Archbishop Chaput was inspired to write on the controversial topic to urge that the execution of Terrance Williams, scheduled for October, be halted and that his death sentence be commuted to life in prison. It would be the first execution in Pennsylvania in 13 years. Williams had been sentenced to death for the 1984 murder of Amos Norwood, a crime he indisputably committed. New evidence has emerged, however, that alleges Williams had been a victim of repeated sexual assaults by Norwood, evidence that was not introduced during his trial and which may have affected his sentence.
The archbishop argues that while Scripture and Catholic tradition support the legitimacy of the death penalty under certain limited conditions, "the Church has repeatedly called us to a higher road over the past five decades."

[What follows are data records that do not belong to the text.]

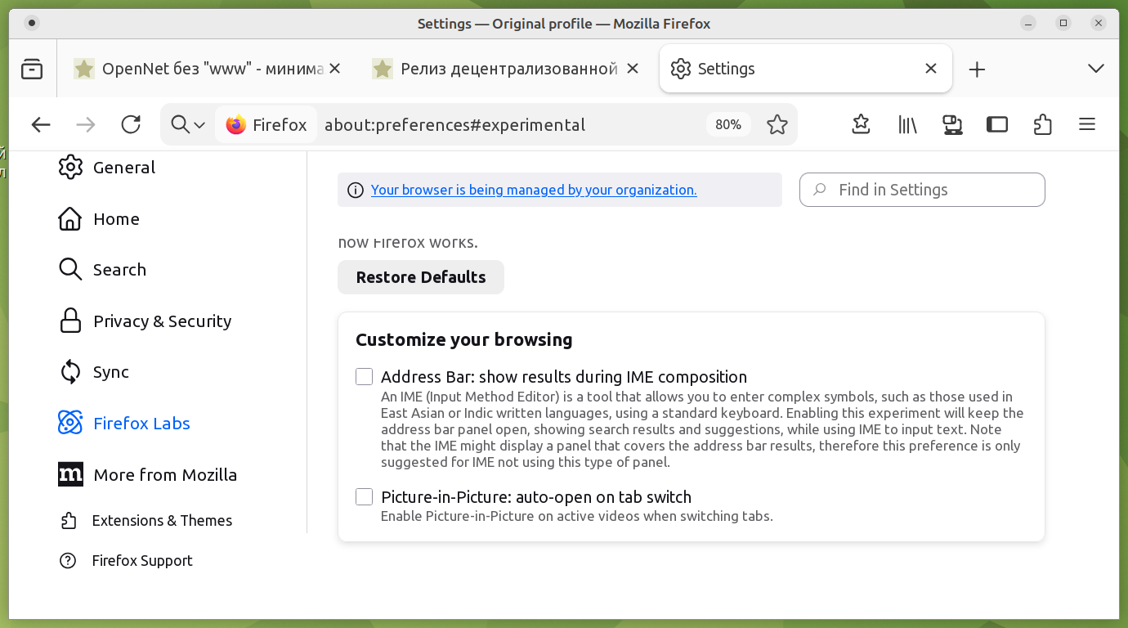Select the Search settings category
This screenshot has width=1128, height=628.
tap(119, 270)
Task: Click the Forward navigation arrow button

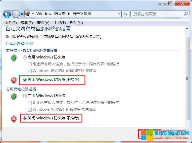Action: point(16,14)
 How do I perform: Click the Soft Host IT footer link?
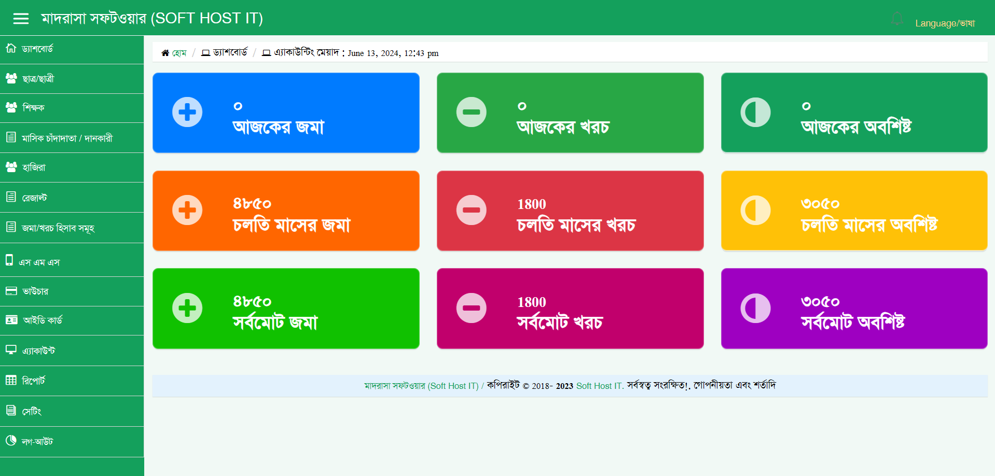click(x=599, y=386)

"We don’t need to kill people to protect society or punish the guilty," he wrote. "And we should never be eager to take anyone’s life. As a result, except in the most extreme circumstances, capital punishment cannot be justified. In developed countries like our own, it should have no place in our public life."
That last observation is an echo of current Catholic catechism on the death penalty (2267 ): "If...non-lethal means are sufficient to defend and protect people's safety from the aggressor, authority will limit itself to such means, as these are more in keeping with the concrete conditions of the common good and more in conformity with the dignity of the human person. Today, in fact, as a consequence of the possibilities which the state has for effectively preventing crime, by rendering one who has committed an offense incapable of doing harm—without definitively taking away from him the possibility of redeeming himself—the cases in which the execution of the offender is an abolute necessity 'are very rare, if not practically non-existent.' (John Paul II, Evangelium Vitae, 56)"
Urging area Catholics to contact the Governor and Pennsylvania Board of Pardon to urge the commutation of Williams’ sentence to life in prison (via Catholic Advocacy Network ), Archbishop Chaput wrote: "Terrance Williams deserves punishment. No one disputes that. But he doesn’t need to die to satisfy justice. We should think very carefully in the coming days about the kind of justice we want to witness to our young people."